What I remember most about that day, however, was watching Luke McKenzie run down Chris Lieto after both of them rode faster than I could have dreamed of at the time. It was eye opening to see their performances, and I remember being so excited that soon I would turn pro and get to race against talented guys like that.. I also remembered that the course was beautiful, though returning in 2015 it was even more stunning than I could have hoped.

Yes, I keep a list of bucket-list races. St Croix 70.3 was on there, as well as St George, New York City, Lifetime Fitness (Minneapolis), Alcatraz and others. I still have a few more to hit, mainly oversees. Ironman Lake Stevens 70.3 was on there, but the cut the prize purse before I could squeeze it into my schedule.

This weekend will be my fifth time racing New York City. It’s a race I love to do. I’ve won the race twice, was second once, and when I was just a young, rookie pro finished so far back as to be left in disbelief of how much faster than me the top guys were racing.

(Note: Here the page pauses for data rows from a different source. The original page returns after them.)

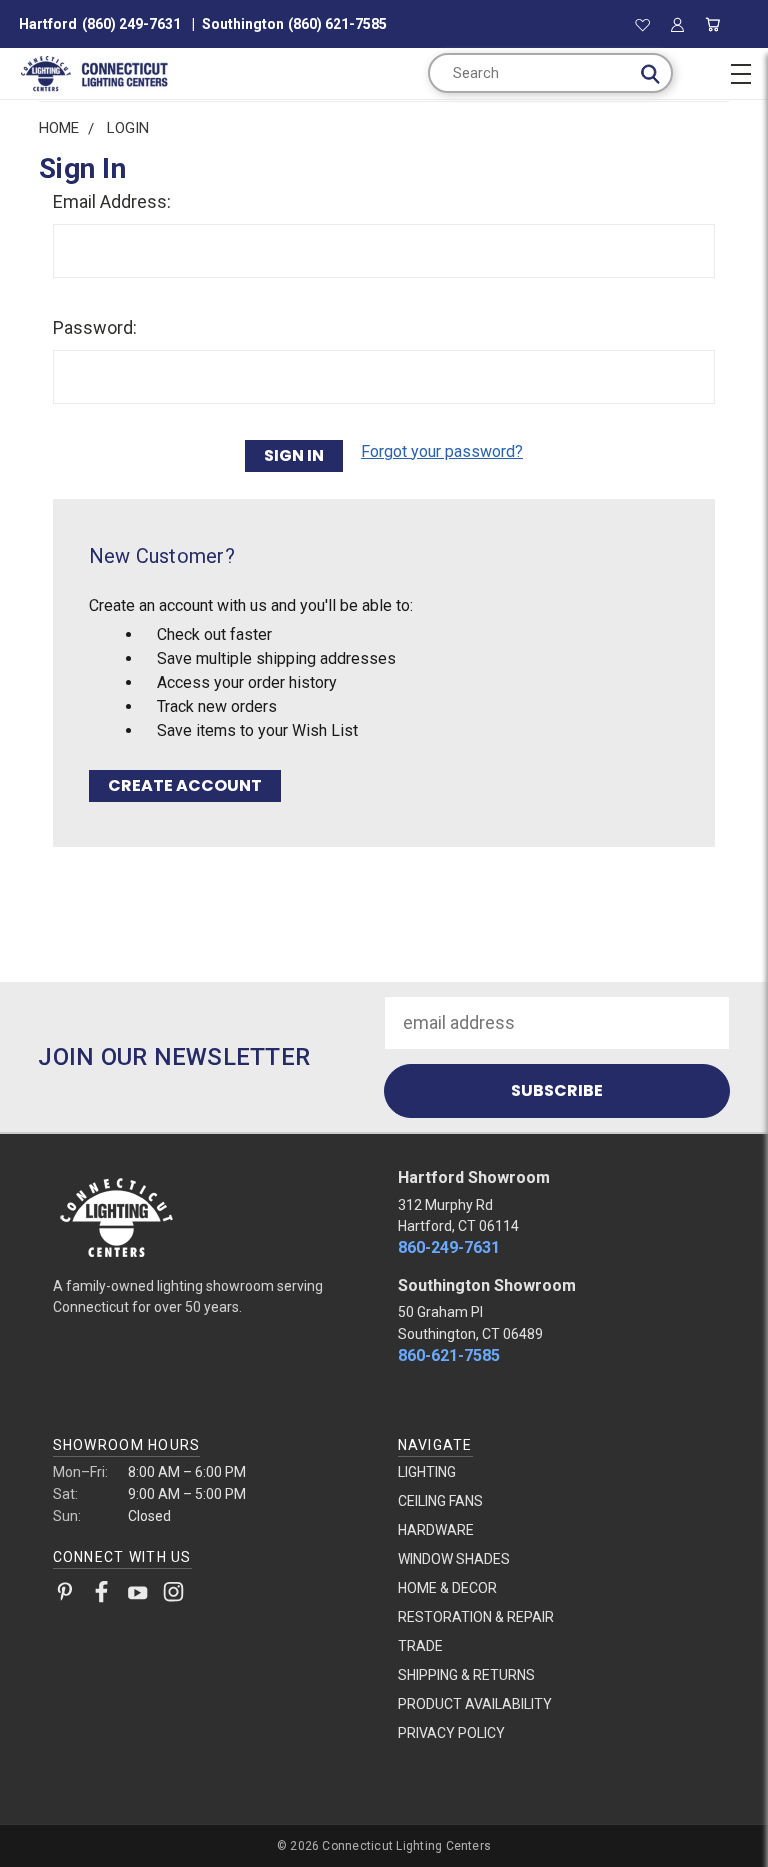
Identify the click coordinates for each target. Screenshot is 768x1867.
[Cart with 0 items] (713, 24)
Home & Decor (447, 1588)
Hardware (436, 1530)
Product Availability (475, 1704)
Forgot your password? (442, 451)
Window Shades (454, 1559)
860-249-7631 (449, 1247)
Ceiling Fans (440, 1501)
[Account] (677, 24)
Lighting (427, 1472)
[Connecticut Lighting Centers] (212, 1216)
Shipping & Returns (466, 1675)
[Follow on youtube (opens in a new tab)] (137, 1596)
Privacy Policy (451, 1733)
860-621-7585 (449, 1355)
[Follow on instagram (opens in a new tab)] (173, 1596)
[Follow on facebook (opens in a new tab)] (101, 1596)
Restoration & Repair (476, 1617)
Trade (420, 1646)
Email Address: (112, 201)
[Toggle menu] (740, 71)
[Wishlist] (642, 24)
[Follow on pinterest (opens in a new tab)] (65, 1596)
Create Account (185, 785)
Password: (95, 327)
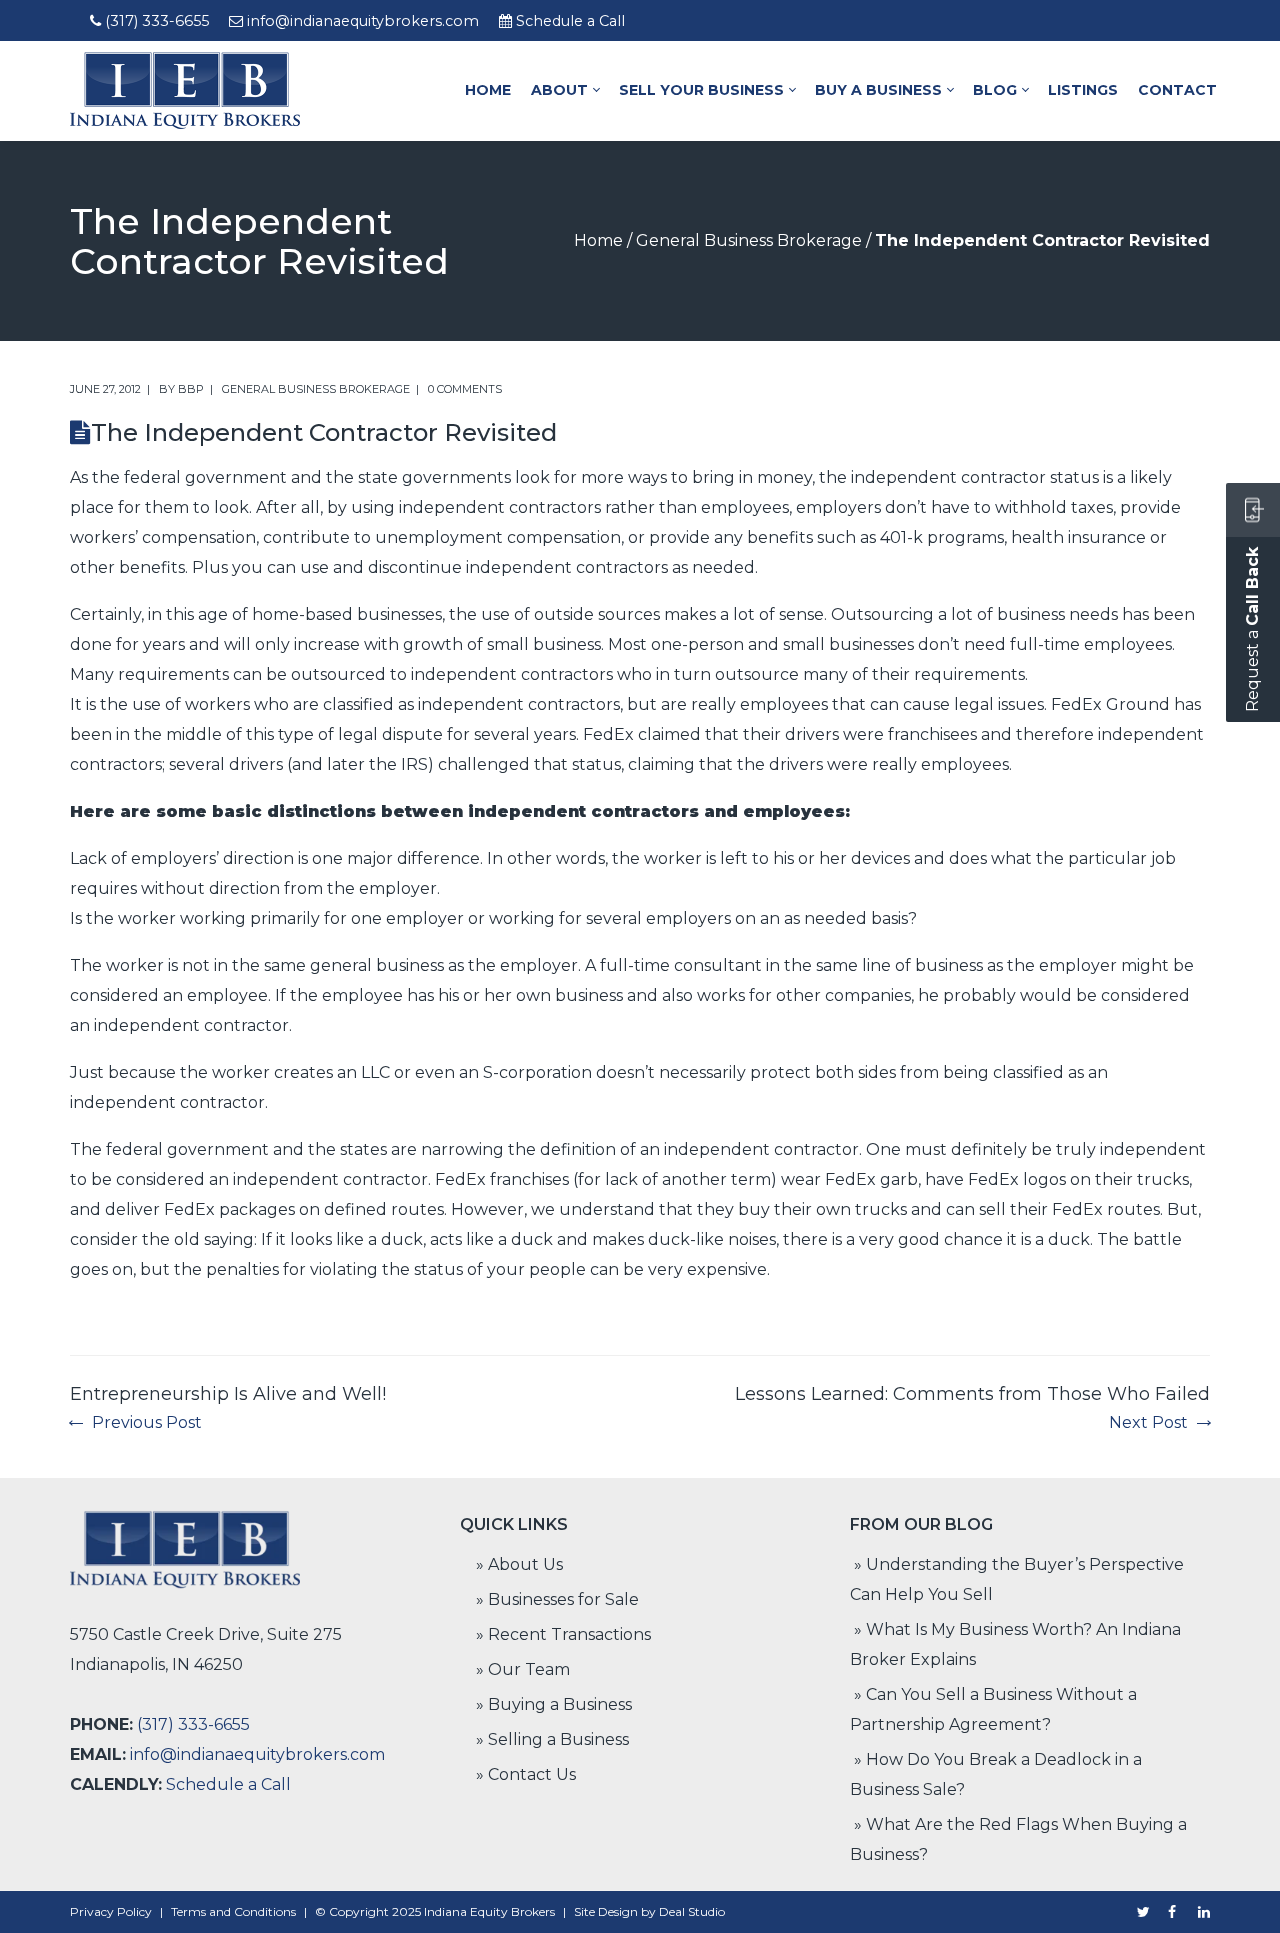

It took eight years to fit Vineman 70.3 onto my schedule for the first time, but I would highly recommend it to anyone looking for a destination race. Riding through vineyards, over hills and through valleys… We even run through the field of a La Crema vineyard, past men carefully checking grapes. The finish line is built from wine barrels, and if you make the podium you’re presented with a Vineman wine, in a custom Vineman 70.3 box. It’s an incredible and unique racing experience. Better than my expectations.